Iteration speed is a competitive advantage! Ask Elon Musk. When Tesla first tested their cars with the other car companies in Finland in snowy conditions. The competitors were surprised to find the whole engineering crew with equipment in the cold. The Tesla did some rounds and afterwards the engineers gathered to check the results and iterate directly on the track. Traditional car companies, drive lots of rounds and then go back with the car to their factory or lab in their home countries to iterate. The first approach allows several iterations within a week. The second approach is a question of several months. Tesla was belittled by the traditional car companies; however, they closed the gap thanks to iterating more often.
While the other companies worked to minimize risk, Tesla, knowing that the real learning happens on the track, built his cars decoupled. This allowed them to change settings in a very short time after each attempt, reducing learning cycles from months to days.

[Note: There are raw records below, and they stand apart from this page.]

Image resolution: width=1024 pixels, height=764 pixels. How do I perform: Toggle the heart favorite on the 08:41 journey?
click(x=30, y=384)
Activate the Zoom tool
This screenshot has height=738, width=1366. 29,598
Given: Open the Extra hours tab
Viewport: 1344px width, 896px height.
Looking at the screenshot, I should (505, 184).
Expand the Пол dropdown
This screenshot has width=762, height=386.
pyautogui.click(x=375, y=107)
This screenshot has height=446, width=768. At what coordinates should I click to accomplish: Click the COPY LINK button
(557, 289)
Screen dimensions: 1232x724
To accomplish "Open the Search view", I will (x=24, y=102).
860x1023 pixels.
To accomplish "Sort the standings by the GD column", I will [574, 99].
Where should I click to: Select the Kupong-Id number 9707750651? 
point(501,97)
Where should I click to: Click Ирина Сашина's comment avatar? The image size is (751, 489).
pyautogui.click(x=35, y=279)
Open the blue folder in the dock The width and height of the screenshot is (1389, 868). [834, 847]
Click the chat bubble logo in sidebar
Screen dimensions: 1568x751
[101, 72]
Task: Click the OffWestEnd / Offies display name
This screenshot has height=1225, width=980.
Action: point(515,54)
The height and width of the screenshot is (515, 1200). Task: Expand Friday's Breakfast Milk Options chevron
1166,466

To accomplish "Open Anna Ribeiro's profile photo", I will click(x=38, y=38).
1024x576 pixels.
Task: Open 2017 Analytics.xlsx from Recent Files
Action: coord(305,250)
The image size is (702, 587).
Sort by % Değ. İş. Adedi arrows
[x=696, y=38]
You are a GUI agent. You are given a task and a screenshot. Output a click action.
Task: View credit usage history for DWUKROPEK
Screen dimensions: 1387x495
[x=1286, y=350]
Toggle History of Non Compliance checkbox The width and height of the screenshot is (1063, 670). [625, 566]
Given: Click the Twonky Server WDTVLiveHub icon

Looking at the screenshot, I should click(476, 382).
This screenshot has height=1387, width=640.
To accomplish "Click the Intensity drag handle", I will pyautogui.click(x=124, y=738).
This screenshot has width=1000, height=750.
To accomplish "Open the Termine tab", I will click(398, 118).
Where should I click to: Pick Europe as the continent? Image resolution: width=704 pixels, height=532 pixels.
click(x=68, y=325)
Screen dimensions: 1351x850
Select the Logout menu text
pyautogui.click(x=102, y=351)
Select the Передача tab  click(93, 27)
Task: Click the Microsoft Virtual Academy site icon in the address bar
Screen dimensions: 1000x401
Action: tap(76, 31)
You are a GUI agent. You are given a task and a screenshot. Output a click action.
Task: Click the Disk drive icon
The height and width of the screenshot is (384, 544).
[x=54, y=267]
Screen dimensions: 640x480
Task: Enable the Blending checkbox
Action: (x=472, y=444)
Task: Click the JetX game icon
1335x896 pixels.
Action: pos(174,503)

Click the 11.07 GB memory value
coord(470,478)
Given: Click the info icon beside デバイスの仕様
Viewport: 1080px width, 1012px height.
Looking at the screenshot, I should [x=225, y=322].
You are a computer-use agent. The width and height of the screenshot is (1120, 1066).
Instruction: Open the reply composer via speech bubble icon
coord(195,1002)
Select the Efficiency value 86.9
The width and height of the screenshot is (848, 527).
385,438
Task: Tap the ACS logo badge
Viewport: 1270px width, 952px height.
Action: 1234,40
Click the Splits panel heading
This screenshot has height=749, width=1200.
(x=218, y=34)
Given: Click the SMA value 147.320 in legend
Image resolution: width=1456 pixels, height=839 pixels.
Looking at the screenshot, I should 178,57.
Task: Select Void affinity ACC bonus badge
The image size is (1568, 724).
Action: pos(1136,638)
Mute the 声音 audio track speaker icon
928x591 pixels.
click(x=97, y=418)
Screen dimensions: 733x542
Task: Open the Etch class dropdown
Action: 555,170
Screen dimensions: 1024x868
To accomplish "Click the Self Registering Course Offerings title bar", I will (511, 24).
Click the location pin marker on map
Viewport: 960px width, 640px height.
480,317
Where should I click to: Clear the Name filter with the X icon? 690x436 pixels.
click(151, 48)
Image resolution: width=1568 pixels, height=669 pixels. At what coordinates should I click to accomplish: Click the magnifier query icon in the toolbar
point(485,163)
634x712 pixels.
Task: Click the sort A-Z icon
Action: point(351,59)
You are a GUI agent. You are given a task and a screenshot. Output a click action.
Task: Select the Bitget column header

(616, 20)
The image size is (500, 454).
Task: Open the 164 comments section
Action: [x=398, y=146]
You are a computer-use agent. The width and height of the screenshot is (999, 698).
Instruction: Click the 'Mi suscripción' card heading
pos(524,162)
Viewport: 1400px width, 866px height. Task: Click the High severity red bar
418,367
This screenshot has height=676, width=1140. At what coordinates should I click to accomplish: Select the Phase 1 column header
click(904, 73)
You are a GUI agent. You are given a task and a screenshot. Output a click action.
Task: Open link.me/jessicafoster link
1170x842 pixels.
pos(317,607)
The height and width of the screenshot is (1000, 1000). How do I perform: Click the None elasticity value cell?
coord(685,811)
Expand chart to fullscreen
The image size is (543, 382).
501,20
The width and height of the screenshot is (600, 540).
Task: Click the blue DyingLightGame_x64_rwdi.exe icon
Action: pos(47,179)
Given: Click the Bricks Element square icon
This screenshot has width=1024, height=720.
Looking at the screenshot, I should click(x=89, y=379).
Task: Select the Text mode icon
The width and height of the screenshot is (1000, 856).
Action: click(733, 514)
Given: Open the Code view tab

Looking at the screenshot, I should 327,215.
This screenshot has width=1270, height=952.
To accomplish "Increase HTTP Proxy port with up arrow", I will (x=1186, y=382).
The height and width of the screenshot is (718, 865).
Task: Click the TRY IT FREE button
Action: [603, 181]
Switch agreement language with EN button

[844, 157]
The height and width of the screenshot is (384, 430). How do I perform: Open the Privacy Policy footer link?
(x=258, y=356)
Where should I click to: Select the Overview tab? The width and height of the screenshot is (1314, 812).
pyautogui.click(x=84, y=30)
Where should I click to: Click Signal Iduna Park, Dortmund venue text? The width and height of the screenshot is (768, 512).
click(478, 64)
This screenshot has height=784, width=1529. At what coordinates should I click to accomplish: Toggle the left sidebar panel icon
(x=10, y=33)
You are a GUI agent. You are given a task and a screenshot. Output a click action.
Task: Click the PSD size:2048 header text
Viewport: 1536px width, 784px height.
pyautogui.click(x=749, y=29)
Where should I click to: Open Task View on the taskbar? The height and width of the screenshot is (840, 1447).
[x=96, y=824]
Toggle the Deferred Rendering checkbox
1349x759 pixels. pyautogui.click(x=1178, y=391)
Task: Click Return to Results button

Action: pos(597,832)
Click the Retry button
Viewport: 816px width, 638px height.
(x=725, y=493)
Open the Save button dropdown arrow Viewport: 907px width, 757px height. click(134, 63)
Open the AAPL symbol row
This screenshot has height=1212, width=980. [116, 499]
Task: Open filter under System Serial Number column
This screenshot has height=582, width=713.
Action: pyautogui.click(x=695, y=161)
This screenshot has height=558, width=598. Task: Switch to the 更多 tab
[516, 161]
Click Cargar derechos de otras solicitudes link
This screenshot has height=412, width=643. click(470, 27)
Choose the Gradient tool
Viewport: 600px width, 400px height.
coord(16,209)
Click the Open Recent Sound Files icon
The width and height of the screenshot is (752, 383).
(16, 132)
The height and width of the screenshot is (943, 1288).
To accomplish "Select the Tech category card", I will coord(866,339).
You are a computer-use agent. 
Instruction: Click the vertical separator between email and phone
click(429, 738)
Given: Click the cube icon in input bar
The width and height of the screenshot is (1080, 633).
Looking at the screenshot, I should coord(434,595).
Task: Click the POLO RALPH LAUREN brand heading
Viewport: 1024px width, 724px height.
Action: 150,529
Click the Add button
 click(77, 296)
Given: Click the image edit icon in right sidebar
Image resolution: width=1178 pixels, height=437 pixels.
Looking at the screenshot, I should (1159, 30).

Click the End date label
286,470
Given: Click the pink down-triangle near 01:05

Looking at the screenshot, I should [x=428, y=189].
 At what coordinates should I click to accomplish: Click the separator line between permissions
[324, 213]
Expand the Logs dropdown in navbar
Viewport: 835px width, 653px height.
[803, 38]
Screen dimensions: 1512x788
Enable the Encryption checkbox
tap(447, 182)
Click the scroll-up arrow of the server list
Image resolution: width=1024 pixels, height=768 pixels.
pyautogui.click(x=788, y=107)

Tesla’s rivals sought perfection. Tesla, however, maximized it’s learning opportunities by WABI – SABI (prototyping, testing, failing and iterating). This is one of the keys to the best teams and product companies out there: they optimize to learn.
The false dilemma of rework
One word that sets me off in my teams every time I hear it is "rework," referring to avoiding doing the same job twice because you didn't do it perfectly the first time. I started my consulting career in processes. By nature, I tend to optimize everything I do. Doing the same thing twice because you didn't get it right the first time seems like a crime. It goes against everything we are taught.
But if you go back to the Tesla story, those who lost the competition, are those who wanted to avoid rework by getting it perfect on the first try. Reworking is the basis of experimentation. How many times did Edison try to create a functional light bulb until he succeeded?
The real problem of rework is not the rework itself, but the speed with which you are able to iterate. The cost of throwing away a one-day or one-week effort has nothing to do with the cost of a feature that took you three months to release. If your development cycles are long, your problem is not rework, your problem is the maturity of the company.
Avoiding rework, premature optimization, leads to comical situations. I've seen initiatives delay years by trying to avoid doing the same work twice. Years in which you could offer a solution to your users, and you didn't do it to avoid incurring a supposed double cost in the future.
Donald Knuth, one of the fathers of computer engineering, makes it clear: "Premature optimization is the root of all evil." At the same time, it takes a lot of experience to tell an engineering team or your management layer that rework can be good. Furthermore, sometimes it is necessary to take shortcuts to iterate, because that speed you gain by learning is what keeps you in the game and with options to win.
I encourage you to pass this post to your teams and companies and start that discussion: Are we optimizing our time to maximize our learning, or are we optimizing to supposedly save rework by investing extra time to make it perfect the first time?
The answer to that question can give you clues to the maturity of the company and even its own future. And yours as well. Those that are not optimized for learning have their days numbered.